Attorney General Merrick Garland said in a speech on Friday that the Department of Justice will be "scrutinizing new laws that seek to curb voter access."
"Where we see violations of federal law, we will not hesitate to act," said Garland, calling voting the "central pillar of democracy."
The attorney general announced that the DOJ is looking at current laws as well "in order to determine whether they discriminate against Black voters and other voters of color."
"Particularly concerning in this regard are several studies showing that, in some jurisdictions, non-white voters must wait in line substantially longer than white voters to cast their ballots," he said.
He also said the DOJ will beef up its civil rights division, adding lawyers and staffers tasked with "protecting the right to vote."
Garland also discussed some of the various post-2020 election audits, one of which occurred in Arizona.

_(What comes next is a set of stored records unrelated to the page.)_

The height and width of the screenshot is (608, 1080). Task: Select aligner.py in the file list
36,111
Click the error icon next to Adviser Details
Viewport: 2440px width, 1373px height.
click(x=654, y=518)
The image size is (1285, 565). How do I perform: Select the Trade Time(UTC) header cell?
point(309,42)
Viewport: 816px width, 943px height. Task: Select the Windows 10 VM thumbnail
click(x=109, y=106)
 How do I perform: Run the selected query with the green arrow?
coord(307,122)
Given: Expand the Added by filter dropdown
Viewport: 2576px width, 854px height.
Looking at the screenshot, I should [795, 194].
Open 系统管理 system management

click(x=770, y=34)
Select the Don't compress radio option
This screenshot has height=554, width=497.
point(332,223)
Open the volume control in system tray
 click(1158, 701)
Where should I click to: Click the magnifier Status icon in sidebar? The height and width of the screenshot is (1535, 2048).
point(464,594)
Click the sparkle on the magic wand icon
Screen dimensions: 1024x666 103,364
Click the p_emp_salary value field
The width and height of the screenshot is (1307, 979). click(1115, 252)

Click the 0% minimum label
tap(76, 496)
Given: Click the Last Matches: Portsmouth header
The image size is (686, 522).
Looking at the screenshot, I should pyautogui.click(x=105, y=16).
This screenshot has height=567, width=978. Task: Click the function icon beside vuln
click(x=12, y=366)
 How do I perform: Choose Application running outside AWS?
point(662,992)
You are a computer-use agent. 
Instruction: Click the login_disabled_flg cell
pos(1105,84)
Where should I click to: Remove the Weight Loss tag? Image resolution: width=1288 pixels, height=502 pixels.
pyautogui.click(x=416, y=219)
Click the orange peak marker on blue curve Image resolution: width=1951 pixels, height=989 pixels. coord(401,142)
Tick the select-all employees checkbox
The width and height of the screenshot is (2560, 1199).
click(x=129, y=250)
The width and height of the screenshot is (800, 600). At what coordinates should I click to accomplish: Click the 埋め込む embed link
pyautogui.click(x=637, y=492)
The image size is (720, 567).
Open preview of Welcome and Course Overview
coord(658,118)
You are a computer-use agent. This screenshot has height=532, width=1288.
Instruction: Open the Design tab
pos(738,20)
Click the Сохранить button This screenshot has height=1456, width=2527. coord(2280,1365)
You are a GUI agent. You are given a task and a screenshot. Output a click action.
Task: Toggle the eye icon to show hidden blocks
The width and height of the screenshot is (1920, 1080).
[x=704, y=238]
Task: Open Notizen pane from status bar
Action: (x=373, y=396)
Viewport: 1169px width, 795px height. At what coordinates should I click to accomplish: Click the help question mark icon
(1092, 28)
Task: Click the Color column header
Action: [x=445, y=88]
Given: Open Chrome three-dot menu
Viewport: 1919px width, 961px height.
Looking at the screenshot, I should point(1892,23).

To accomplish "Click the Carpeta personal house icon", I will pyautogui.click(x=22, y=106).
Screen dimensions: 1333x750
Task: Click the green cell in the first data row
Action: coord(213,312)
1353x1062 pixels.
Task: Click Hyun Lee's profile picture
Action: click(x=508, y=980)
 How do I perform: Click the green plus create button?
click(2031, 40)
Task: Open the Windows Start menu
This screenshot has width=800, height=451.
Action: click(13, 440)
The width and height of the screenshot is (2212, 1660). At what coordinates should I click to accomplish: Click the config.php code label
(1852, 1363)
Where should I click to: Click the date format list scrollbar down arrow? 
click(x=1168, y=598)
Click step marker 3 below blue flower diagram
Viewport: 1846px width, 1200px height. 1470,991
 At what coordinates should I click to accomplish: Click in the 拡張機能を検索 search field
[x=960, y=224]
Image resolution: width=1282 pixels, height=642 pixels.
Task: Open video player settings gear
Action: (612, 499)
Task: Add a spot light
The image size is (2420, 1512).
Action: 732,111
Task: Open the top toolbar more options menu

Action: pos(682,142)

"Many of the justifications proffered in support of these post-election audits and restrictions on voting," the attorney general said, "have relied on assertions of material vote fraud in the 2020 election that have been refuted by the law enforcement and intelligence agencies of both this administration and the previous one, as well as by every court -- federal and state -- that has considered them."
Additionally, Garland stood up for election officials who've been threatened simply for doing their jobs, including Georgia Secretary of State Brad Ruffsberger.
"Such threats undermine our electoral process and violate a myriad of federal laws," Garland said, adding that the department will look into such threats.